▶ [The records]:

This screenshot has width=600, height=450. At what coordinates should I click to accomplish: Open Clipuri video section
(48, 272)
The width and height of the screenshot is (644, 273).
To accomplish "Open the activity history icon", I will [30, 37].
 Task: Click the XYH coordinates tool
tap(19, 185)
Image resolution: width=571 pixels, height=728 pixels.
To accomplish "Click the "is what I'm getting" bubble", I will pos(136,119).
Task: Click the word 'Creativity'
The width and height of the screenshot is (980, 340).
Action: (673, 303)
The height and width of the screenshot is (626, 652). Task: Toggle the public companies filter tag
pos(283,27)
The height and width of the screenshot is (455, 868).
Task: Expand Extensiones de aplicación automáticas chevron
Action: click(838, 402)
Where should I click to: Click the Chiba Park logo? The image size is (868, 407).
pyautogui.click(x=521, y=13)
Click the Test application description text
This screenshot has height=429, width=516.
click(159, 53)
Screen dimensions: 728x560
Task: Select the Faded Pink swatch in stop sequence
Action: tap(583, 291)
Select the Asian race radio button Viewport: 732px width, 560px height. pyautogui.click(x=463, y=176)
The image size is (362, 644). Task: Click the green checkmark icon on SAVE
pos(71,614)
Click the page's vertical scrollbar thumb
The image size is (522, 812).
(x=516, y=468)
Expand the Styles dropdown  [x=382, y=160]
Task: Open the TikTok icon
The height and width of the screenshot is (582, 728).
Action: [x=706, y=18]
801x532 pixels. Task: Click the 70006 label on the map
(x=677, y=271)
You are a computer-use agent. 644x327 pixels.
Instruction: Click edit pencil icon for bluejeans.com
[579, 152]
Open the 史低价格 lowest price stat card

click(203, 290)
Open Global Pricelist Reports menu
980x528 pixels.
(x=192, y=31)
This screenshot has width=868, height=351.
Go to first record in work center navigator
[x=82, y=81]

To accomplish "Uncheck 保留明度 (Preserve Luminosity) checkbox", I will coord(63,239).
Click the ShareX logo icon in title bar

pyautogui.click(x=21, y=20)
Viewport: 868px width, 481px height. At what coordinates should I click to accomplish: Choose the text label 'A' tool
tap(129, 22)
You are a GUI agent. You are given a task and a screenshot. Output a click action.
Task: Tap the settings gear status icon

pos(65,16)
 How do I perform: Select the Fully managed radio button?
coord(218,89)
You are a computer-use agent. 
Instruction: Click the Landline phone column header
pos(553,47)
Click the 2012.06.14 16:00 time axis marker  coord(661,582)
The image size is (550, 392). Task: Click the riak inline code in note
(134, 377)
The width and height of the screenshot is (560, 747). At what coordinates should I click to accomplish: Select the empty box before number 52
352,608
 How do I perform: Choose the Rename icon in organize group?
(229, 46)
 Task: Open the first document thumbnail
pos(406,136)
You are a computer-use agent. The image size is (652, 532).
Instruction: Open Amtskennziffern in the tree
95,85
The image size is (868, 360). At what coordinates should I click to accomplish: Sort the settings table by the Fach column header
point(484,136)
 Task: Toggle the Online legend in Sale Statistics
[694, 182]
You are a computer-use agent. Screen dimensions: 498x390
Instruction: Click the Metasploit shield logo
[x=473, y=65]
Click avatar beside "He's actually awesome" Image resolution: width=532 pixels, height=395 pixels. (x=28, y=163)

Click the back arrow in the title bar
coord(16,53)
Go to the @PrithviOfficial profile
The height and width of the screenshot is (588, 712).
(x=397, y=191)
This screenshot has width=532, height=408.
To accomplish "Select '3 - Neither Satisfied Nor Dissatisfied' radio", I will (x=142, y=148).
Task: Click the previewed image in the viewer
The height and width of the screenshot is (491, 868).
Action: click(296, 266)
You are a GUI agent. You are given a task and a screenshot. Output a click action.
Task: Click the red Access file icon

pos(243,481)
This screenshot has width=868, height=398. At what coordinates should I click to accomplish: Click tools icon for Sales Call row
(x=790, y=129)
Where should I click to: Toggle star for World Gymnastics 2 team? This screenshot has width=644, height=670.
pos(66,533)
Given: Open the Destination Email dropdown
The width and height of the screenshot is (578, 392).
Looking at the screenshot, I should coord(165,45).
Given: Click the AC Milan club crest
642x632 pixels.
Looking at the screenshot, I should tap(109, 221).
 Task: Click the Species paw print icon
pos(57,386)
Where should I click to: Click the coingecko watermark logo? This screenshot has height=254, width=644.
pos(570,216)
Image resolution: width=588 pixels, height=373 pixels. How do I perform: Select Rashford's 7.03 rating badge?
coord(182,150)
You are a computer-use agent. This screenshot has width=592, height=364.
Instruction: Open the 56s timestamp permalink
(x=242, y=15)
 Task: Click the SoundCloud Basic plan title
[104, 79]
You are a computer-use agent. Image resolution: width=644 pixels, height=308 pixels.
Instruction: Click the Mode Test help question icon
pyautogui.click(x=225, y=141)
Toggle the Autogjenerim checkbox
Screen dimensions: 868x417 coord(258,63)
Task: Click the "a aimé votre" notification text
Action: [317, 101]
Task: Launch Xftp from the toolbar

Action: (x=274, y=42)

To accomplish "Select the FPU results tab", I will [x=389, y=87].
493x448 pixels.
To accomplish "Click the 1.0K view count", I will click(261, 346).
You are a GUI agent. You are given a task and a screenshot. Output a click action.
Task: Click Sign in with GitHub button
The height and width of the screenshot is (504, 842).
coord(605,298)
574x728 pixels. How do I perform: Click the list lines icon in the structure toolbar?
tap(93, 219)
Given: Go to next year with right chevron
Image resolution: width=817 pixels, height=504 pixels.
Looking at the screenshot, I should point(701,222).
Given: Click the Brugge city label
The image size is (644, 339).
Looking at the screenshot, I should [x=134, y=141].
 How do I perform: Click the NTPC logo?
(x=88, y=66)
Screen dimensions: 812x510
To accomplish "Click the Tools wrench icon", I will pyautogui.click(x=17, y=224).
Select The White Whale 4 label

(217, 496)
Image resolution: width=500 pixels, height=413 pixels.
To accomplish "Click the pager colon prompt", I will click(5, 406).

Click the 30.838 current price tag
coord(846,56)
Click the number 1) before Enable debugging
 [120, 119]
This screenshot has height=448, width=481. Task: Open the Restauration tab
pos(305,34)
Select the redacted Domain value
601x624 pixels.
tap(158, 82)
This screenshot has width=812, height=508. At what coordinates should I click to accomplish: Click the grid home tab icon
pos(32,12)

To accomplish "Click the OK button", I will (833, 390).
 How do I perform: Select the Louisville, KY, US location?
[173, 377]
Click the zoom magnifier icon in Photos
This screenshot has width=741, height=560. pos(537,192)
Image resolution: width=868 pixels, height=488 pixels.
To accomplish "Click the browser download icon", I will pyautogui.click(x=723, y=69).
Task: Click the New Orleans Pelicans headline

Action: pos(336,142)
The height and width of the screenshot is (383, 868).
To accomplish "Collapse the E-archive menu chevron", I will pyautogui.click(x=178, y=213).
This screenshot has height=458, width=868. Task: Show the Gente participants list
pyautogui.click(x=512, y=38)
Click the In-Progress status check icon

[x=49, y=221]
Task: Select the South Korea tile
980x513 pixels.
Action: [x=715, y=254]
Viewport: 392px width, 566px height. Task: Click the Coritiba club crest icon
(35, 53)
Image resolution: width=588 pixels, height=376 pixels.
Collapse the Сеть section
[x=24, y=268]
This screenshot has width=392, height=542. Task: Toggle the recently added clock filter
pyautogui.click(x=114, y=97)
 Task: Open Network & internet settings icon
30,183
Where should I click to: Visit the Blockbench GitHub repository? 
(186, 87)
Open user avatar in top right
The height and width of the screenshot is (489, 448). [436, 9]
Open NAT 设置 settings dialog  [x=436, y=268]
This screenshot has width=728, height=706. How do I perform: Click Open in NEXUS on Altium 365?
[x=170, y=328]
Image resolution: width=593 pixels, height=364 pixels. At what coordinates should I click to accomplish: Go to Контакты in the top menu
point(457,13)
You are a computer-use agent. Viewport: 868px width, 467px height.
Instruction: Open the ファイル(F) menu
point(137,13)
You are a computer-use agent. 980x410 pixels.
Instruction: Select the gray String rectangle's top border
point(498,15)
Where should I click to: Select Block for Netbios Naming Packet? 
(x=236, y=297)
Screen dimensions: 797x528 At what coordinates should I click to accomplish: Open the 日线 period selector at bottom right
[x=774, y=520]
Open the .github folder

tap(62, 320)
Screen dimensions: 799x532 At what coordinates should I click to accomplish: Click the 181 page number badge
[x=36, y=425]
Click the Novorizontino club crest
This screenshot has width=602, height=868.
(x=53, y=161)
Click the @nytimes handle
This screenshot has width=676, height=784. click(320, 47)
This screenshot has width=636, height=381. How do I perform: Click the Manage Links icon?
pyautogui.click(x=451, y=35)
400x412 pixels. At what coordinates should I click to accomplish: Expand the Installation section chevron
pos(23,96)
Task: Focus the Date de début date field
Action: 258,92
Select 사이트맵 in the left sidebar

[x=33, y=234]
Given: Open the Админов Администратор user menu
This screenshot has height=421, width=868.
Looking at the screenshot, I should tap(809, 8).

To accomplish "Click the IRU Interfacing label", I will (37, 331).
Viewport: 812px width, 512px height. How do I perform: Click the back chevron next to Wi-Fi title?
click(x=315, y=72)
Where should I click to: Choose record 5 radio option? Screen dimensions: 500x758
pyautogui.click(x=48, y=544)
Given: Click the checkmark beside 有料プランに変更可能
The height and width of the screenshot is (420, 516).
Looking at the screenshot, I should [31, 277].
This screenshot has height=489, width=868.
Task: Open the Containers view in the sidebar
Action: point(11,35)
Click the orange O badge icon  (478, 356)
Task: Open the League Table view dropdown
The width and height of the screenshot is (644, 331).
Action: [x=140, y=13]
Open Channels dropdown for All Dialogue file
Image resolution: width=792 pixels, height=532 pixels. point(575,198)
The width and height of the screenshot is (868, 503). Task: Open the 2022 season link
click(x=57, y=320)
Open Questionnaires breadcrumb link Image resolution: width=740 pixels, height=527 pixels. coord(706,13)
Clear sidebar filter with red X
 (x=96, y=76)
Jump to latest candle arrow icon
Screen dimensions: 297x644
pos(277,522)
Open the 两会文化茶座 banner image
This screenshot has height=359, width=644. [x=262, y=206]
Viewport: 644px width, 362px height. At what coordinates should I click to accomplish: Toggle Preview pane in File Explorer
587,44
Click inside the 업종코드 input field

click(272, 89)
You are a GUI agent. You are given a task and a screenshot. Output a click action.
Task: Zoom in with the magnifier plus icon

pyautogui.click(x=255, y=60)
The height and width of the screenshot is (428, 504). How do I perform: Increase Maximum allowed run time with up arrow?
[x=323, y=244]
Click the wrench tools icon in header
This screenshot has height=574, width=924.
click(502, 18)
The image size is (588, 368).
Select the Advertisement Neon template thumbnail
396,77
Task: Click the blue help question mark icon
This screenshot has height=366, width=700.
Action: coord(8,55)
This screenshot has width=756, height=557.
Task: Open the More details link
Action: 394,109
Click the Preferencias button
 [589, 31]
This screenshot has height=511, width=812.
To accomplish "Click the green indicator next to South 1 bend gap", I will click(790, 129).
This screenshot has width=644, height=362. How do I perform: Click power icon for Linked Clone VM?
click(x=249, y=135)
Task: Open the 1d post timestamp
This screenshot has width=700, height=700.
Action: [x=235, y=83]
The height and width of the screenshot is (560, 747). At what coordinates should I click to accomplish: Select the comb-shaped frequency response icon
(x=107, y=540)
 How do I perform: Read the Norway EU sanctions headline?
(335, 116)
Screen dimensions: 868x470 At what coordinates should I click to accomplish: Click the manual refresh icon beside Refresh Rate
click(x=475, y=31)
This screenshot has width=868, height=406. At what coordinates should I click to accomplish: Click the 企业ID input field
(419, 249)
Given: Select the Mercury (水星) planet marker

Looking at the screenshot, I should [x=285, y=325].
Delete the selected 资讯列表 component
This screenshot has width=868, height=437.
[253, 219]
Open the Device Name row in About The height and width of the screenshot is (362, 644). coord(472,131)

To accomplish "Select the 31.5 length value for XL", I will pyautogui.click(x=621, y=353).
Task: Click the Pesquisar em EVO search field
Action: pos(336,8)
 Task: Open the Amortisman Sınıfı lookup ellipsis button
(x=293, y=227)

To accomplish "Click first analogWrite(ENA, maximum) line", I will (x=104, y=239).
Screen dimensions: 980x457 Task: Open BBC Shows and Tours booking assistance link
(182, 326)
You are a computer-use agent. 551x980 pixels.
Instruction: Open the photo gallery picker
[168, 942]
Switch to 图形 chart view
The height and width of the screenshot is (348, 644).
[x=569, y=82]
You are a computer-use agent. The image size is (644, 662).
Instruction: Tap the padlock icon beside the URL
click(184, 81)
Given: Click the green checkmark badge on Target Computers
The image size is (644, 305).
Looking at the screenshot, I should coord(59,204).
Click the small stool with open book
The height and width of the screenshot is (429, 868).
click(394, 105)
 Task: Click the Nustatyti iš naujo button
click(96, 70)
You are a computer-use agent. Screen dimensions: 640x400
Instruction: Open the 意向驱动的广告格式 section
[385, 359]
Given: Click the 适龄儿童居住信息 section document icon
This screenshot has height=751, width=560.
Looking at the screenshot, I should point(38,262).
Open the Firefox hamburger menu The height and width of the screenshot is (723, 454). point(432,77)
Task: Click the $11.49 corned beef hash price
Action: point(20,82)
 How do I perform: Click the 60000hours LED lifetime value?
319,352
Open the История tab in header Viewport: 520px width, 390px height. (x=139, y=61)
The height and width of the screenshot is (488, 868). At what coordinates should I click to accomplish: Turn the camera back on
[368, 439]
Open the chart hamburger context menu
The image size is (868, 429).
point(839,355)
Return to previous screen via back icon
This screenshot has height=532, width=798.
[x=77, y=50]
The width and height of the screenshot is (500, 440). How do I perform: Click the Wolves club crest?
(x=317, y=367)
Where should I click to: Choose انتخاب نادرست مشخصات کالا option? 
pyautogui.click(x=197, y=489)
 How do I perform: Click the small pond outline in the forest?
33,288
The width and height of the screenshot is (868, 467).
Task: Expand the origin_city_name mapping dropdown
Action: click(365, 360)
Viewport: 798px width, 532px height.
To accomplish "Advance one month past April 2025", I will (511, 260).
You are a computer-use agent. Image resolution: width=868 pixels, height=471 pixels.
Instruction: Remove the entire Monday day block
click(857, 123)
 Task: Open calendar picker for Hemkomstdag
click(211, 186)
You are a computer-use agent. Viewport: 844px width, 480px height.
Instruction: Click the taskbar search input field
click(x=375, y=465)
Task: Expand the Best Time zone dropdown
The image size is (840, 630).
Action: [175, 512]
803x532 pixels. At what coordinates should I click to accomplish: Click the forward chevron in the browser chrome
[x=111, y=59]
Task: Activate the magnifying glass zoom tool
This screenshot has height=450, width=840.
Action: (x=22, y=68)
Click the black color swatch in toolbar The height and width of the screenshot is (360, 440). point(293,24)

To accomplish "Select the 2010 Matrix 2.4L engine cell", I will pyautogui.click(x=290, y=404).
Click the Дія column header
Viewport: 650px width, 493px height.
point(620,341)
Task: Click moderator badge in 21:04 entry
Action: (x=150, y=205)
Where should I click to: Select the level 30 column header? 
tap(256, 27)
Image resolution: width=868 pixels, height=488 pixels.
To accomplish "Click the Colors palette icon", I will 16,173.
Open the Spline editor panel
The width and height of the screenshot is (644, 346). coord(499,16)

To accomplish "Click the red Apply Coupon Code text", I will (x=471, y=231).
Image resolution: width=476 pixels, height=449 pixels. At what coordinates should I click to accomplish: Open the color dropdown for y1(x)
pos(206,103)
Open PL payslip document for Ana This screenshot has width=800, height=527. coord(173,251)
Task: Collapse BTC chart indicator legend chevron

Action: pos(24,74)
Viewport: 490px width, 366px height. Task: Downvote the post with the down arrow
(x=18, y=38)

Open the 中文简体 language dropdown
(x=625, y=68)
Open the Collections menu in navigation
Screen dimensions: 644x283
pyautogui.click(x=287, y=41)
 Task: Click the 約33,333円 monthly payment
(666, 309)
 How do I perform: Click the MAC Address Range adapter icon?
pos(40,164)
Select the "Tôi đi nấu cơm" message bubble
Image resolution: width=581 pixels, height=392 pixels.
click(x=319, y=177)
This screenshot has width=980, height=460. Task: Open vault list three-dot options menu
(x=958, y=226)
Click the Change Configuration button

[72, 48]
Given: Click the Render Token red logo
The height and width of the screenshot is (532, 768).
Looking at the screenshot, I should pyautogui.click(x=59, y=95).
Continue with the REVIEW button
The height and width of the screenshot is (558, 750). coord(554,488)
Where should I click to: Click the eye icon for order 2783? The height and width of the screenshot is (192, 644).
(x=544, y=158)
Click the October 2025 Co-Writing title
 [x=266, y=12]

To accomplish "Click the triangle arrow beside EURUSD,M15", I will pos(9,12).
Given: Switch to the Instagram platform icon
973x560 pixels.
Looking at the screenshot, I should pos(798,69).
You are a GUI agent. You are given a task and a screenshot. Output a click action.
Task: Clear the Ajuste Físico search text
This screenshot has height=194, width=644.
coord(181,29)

▶ [Exercise]: Take each line above that holds the string "South" and copy it.

▶ [Result for this exercise]:
Task: Select the South Korea tile
To accomplish "Click the green indicator next to South 1 bend gap", I will click(790, 129).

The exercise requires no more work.